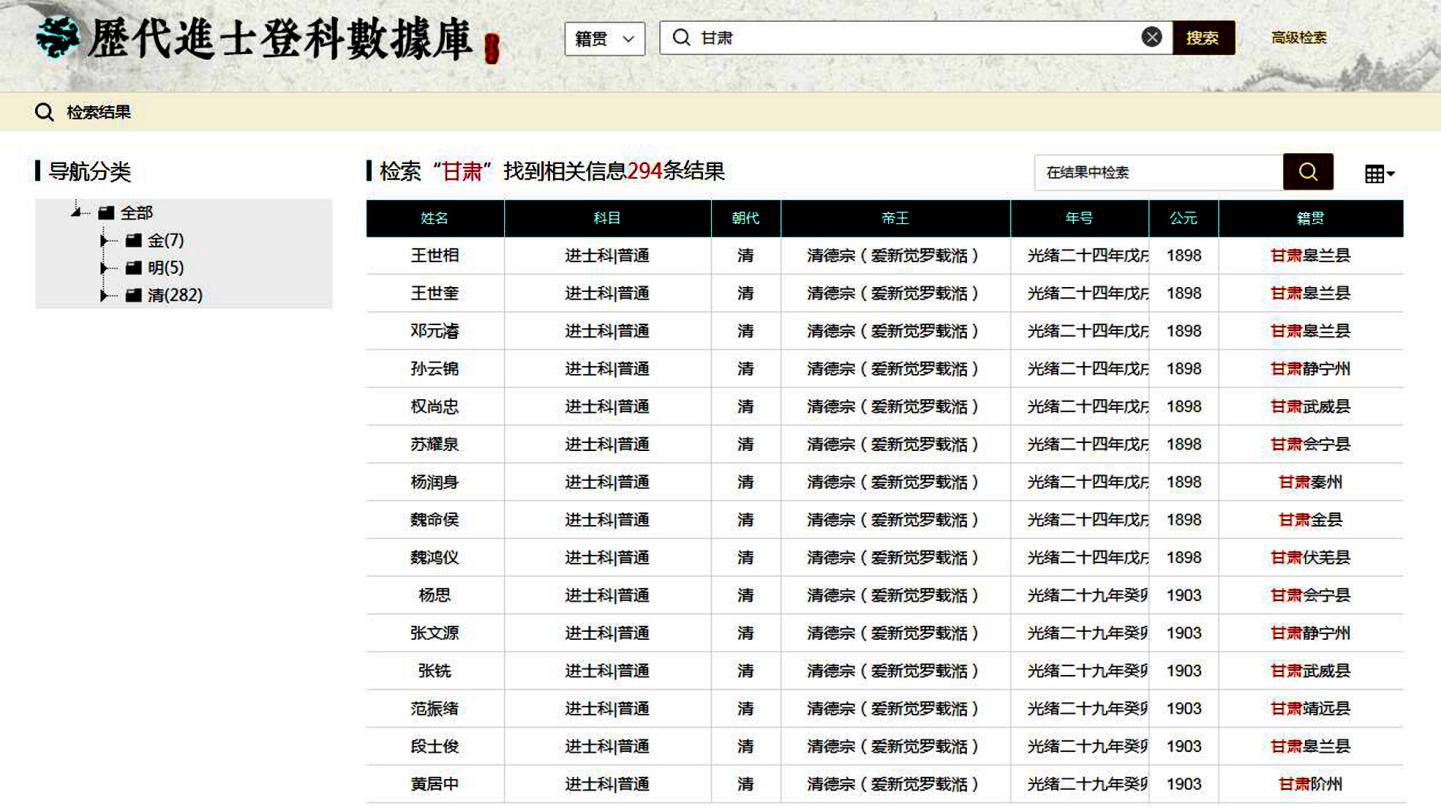Click the search-within-results magnifier button
1441x809 pixels.
(1308, 172)
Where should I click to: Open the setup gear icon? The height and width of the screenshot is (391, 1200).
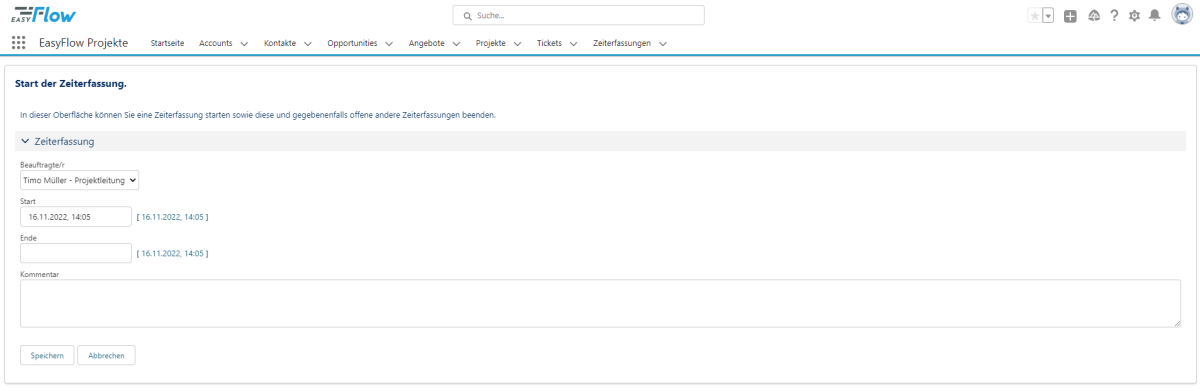tap(1134, 16)
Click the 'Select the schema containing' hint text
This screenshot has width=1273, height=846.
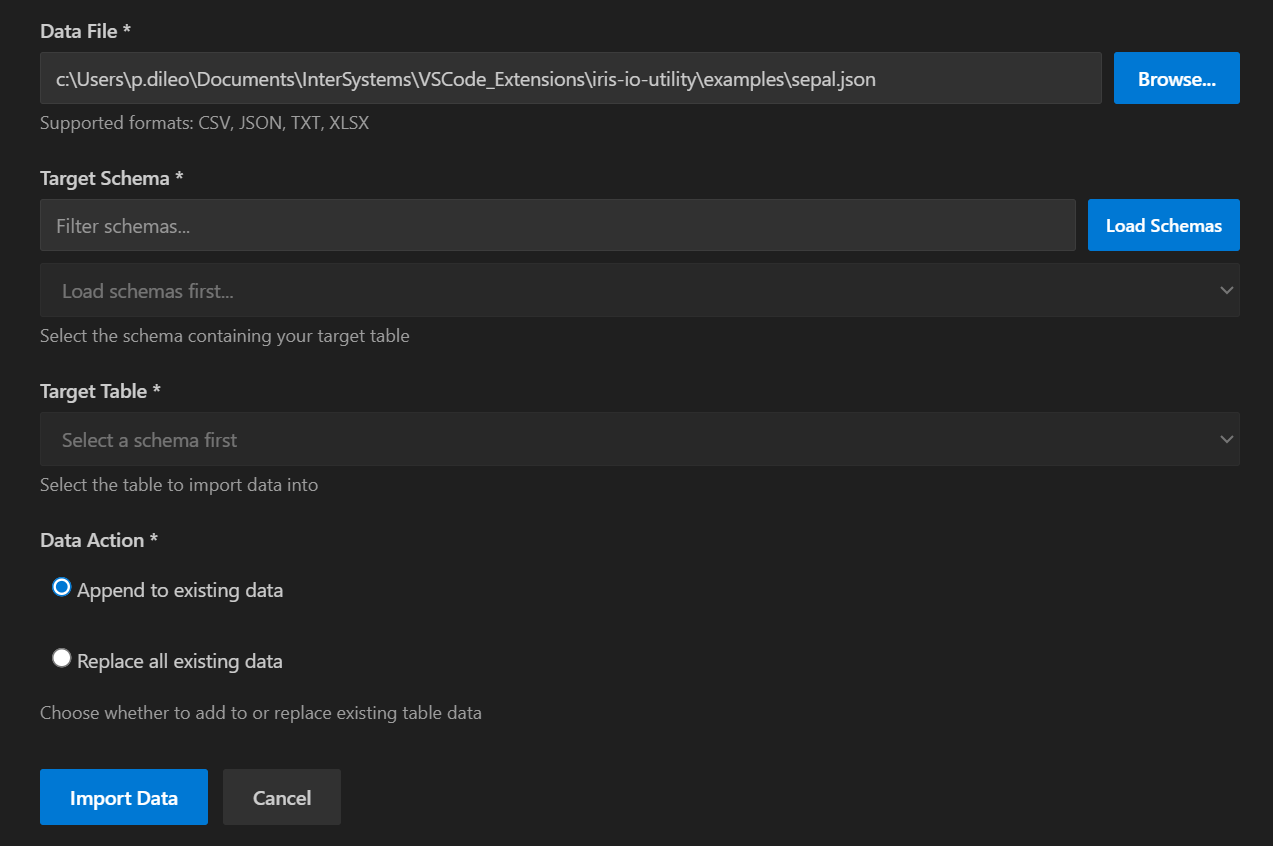pos(224,336)
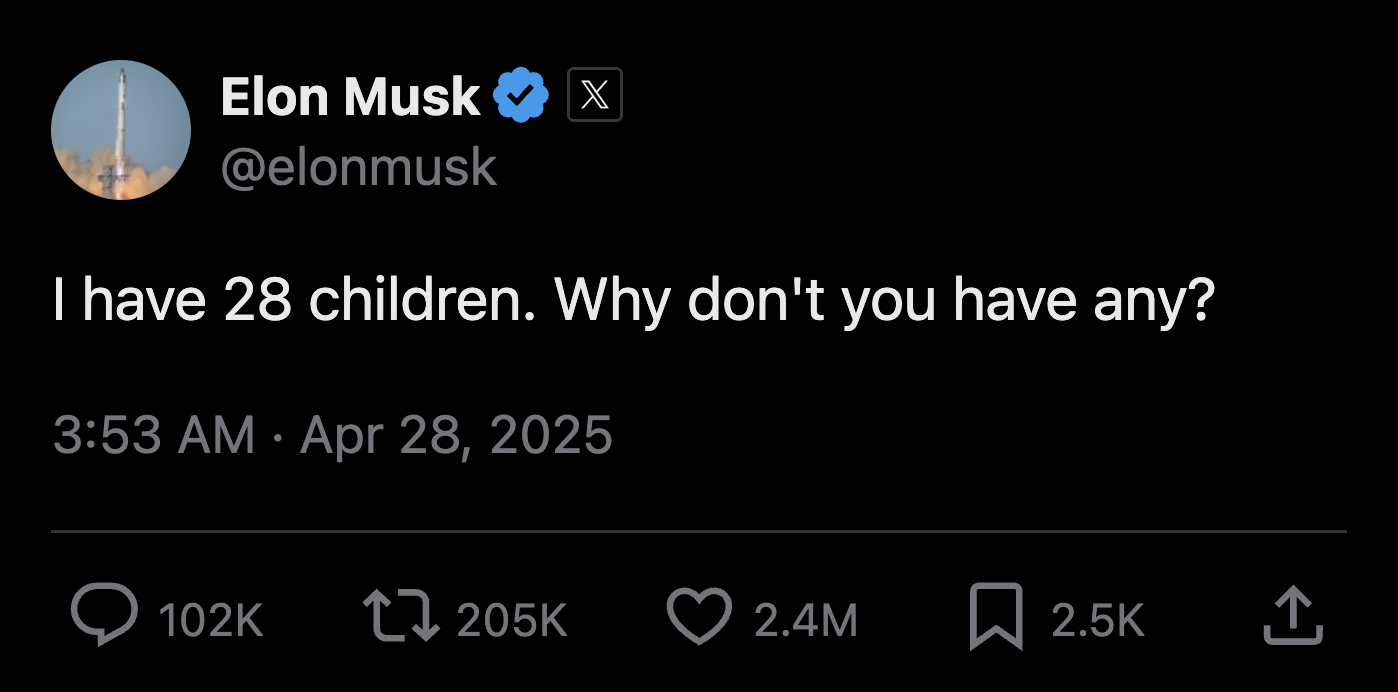Click the blue verified checkmark badge
Screen dimensions: 1398x692
[522, 96]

▸ TASK DETAILS:
Excluding pictures, copy exactly the lines from the line containing "Where should I" through the last line of the data, inclusive.

▸ WRITTEN RESPONSE:
Where should I click to: Open the setup gear icon? The height and width of the screenshot is (391, 1200).
tap(1134, 16)
Click the 'Select the schema containing' hint text
This screenshot has width=1273, height=846.
pos(224,336)
Click the blue verified checkmark badge
Screen dimensions: 1398x692
[522, 96]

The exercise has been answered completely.